The bank verifies facts.

```text theme={null}
Customer Authenticated
Account Owner Verified
Balance Available
Destination Verified
```

The verified signals are sent to Parmana.

```text theme={null}
Verified Signals
        ↓
Parmana
```

Parmana evaluates policy.

```text theme={null}
Approve
```

The bank executes the transfer.

```text theme={null}
Bank Executes Transfer
```

The bank confirms execution.

```text theme={null}
Execution Integrity Proof
```

Result:

```text theme={null}
AI Captured Request
Bank Verified Facts
Parmana Enforced Policy
Bank Executed Decision
```

***

# Why This Model Matters

Without this model:

```text theme={null}
Request
  ↓
Application Logic
  ↓
Decision
```

Required evidence is often unclear.

Authority is difficult to audit.

Policy enforcement varies between systems.
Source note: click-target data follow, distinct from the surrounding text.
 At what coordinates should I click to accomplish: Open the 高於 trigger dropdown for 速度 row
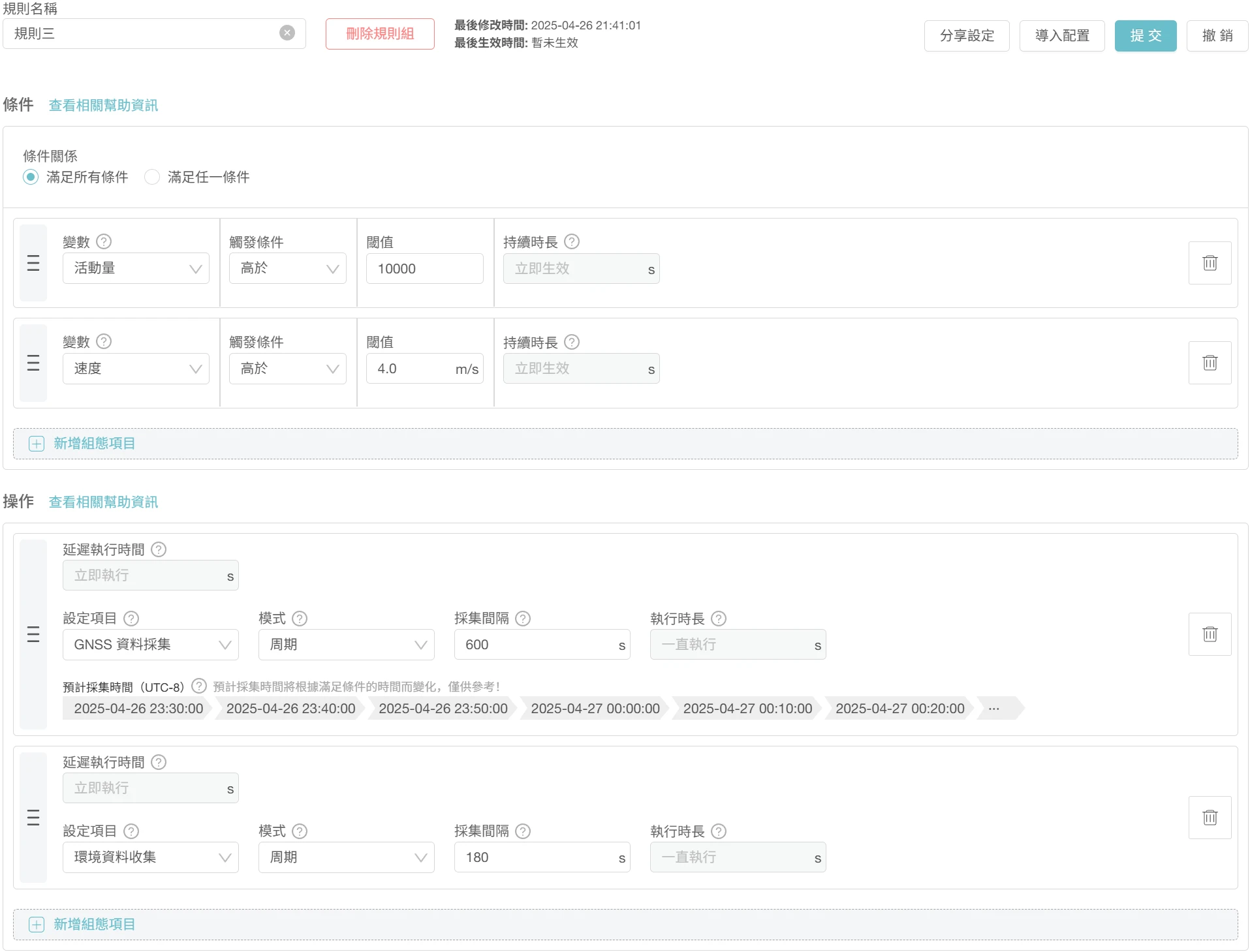pyautogui.click(x=287, y=369)
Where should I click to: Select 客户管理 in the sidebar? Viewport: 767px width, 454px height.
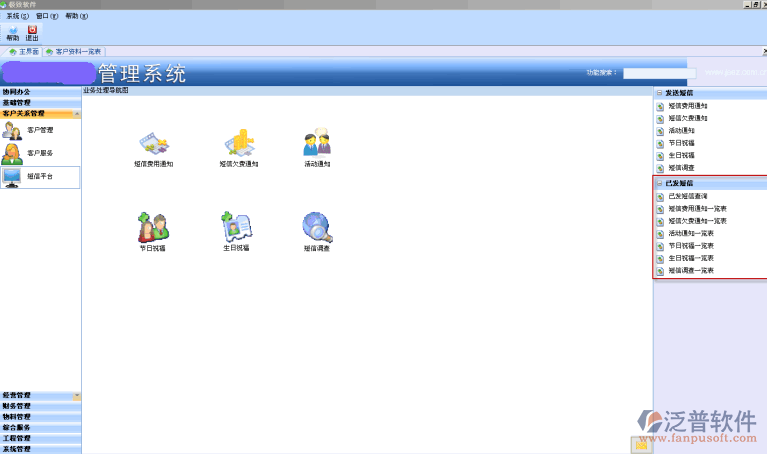pos(40,130)
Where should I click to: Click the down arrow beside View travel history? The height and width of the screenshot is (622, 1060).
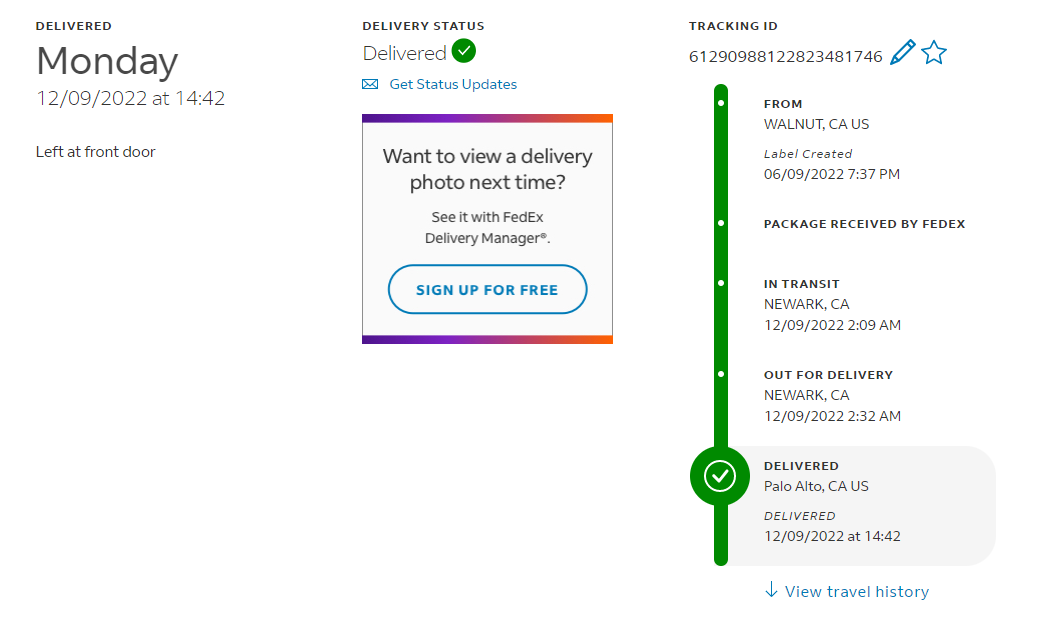tap(771, 590)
With the Task → Policy → Schema Model:

```text theme={null}
Task
  ↓
Policy
  ↓
Schema
  ↓
Required Signals
  ↓
Verified Signals
  ↓
Evaluation
```

The required evidence becomes deterministic.

***

# Benefits

## Consistency

Every evaluation uses the same required evidence.

***

## Auditability

Organizations can prove which evidence was required.

***

## Determinism

Policies define required facts explicitly.

***

## Separation of Responsibilities

```text theme={null}
AI
  ↓
Captures Request

External Systems
  ↓
Verify Facts

Parmana
  ↓
Evaluates Policy

External Systems
  ↓
Execute Action
```

Each component has a clear responsibility.

***

## Independent Verification

Because evidence requirements originate from policy, auditors can independently verify:

```text theme={null}
Which policy applied?
Which evidence was required?
Which facts were verified?
What decision was made?
```

***

# Core Insight

The Task → Policy → Schema Model makes authority verification deterministic.

```text theme={null}
Task
  ↓
Policy
  ↓
Schema
  ↓
Required Signals
  ↓
Verified Signals
  ↓
Decision
```

Once the task is known, the policy is known.

Once the policy is known, the schema is known.

Once the schema is known, the required evidence is known.

This is how Parmana transforms authority verification from application-specific logic into a verifiable system.